* _WORK TO COMPLETE_:
With the pictures removed, retype the lines from the one holding "Where should I" through the end of the records, exactly as written.

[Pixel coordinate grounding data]
-- -- --
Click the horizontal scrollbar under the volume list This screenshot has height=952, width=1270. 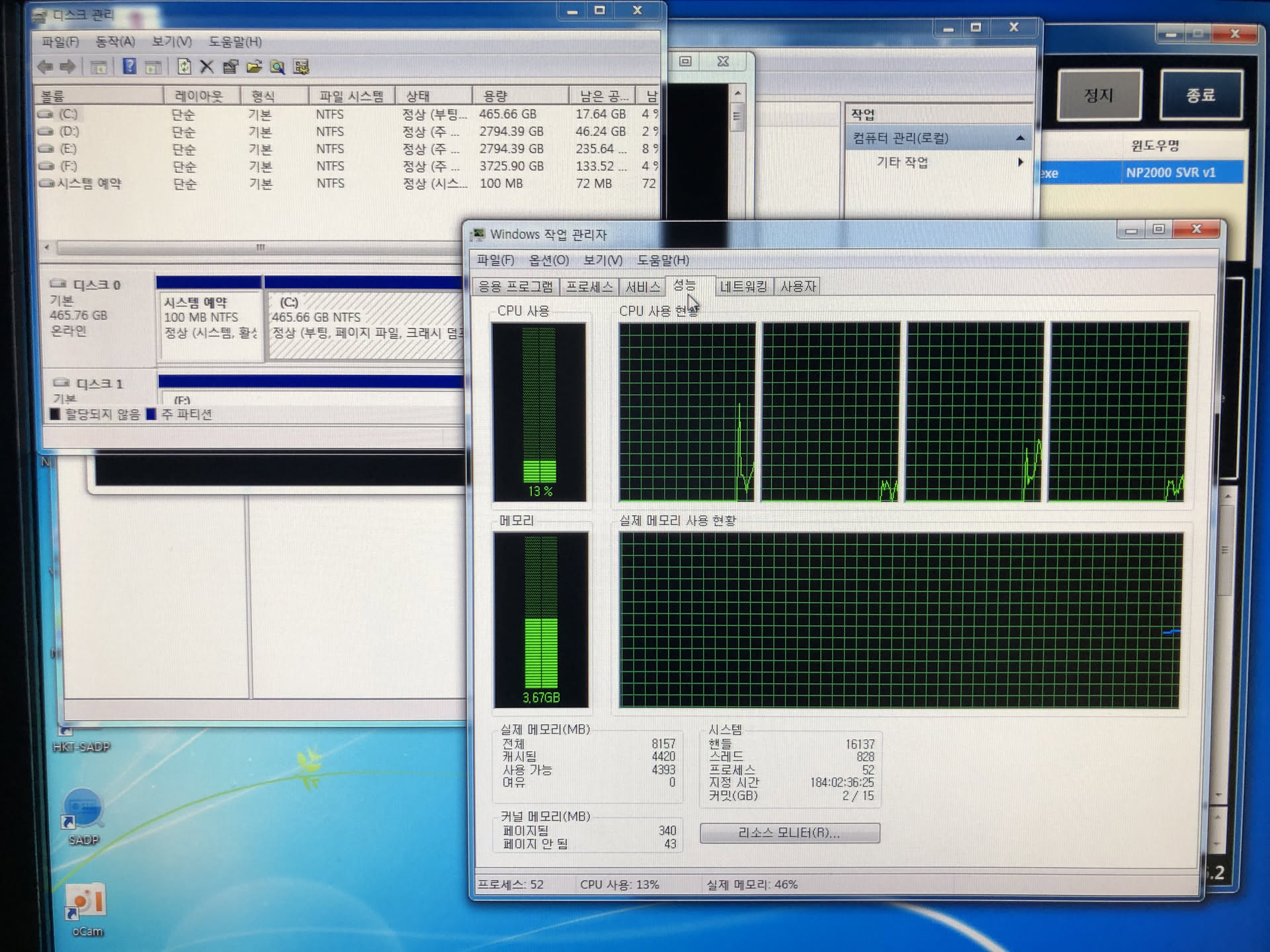point(260,247)
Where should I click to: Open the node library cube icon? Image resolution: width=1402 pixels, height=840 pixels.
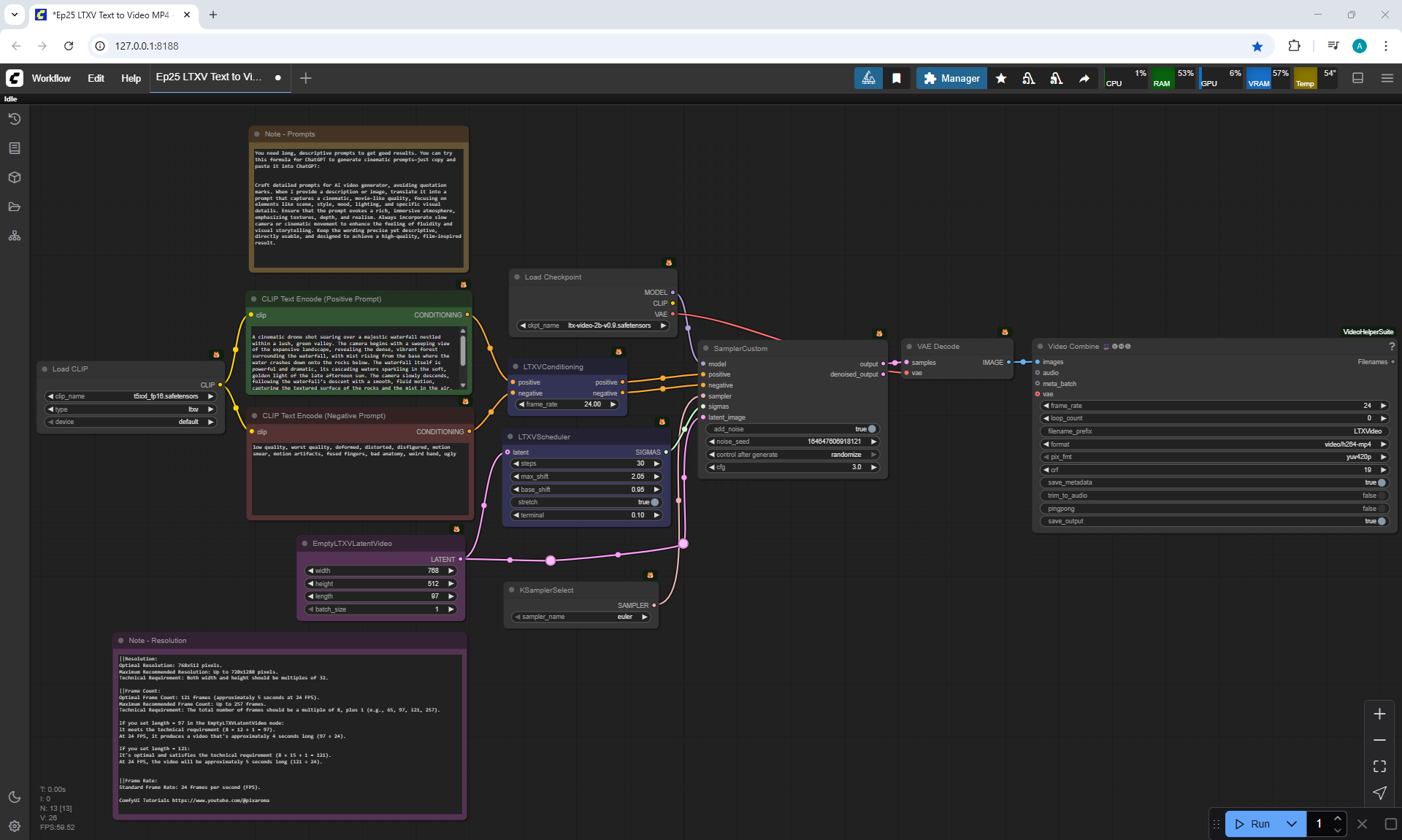[x=14, y=177]
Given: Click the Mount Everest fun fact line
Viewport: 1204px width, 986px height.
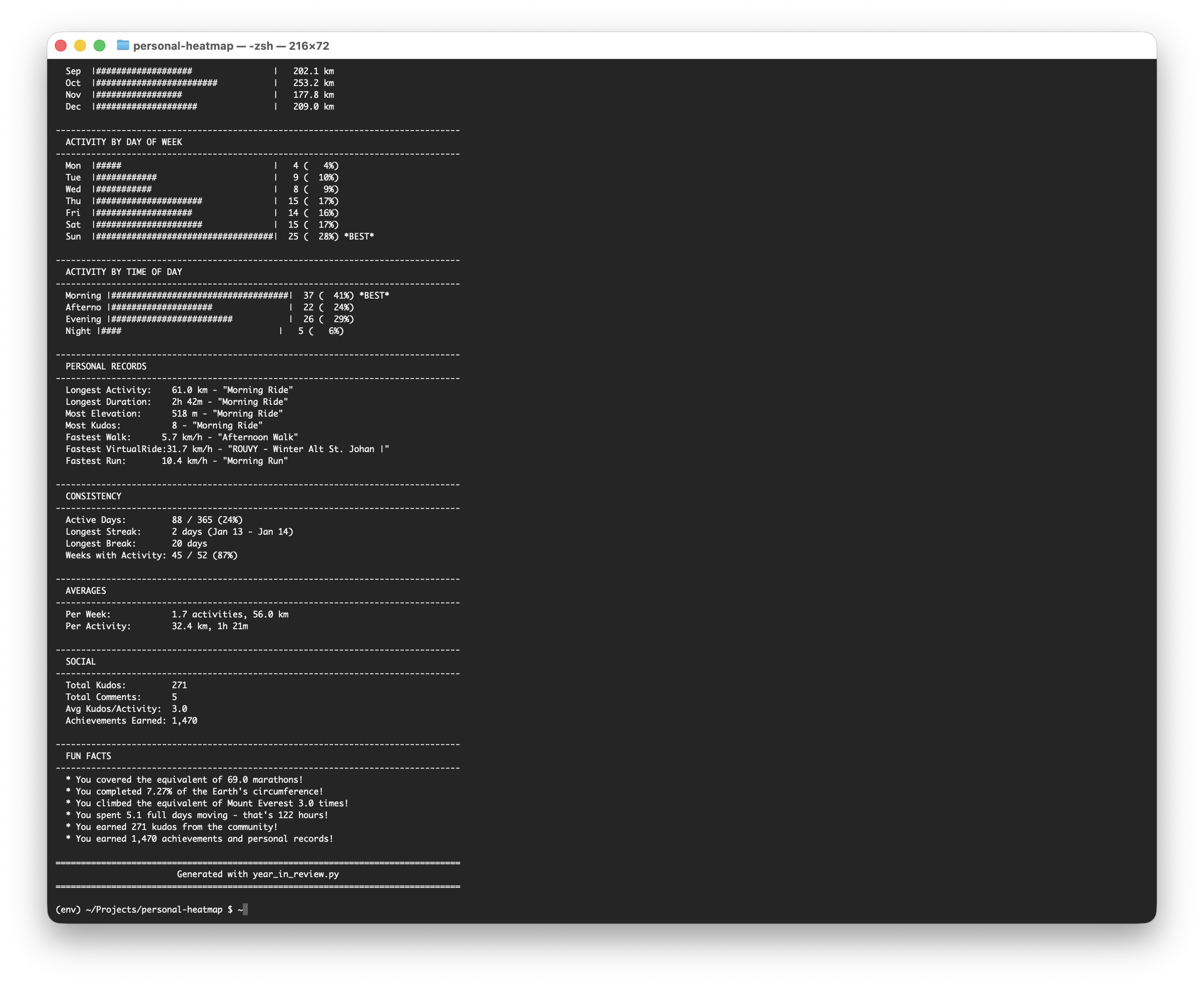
-- -- --
* _ANSWER SECTION_:
Where should I click to: Open the node library cube icon? Image resolution: width=1402 pixels, height=840 pixels.
[x=14, y=177]
Given: Click the Mount Everest fun fact line
Viewport: 1204px width, 986px height.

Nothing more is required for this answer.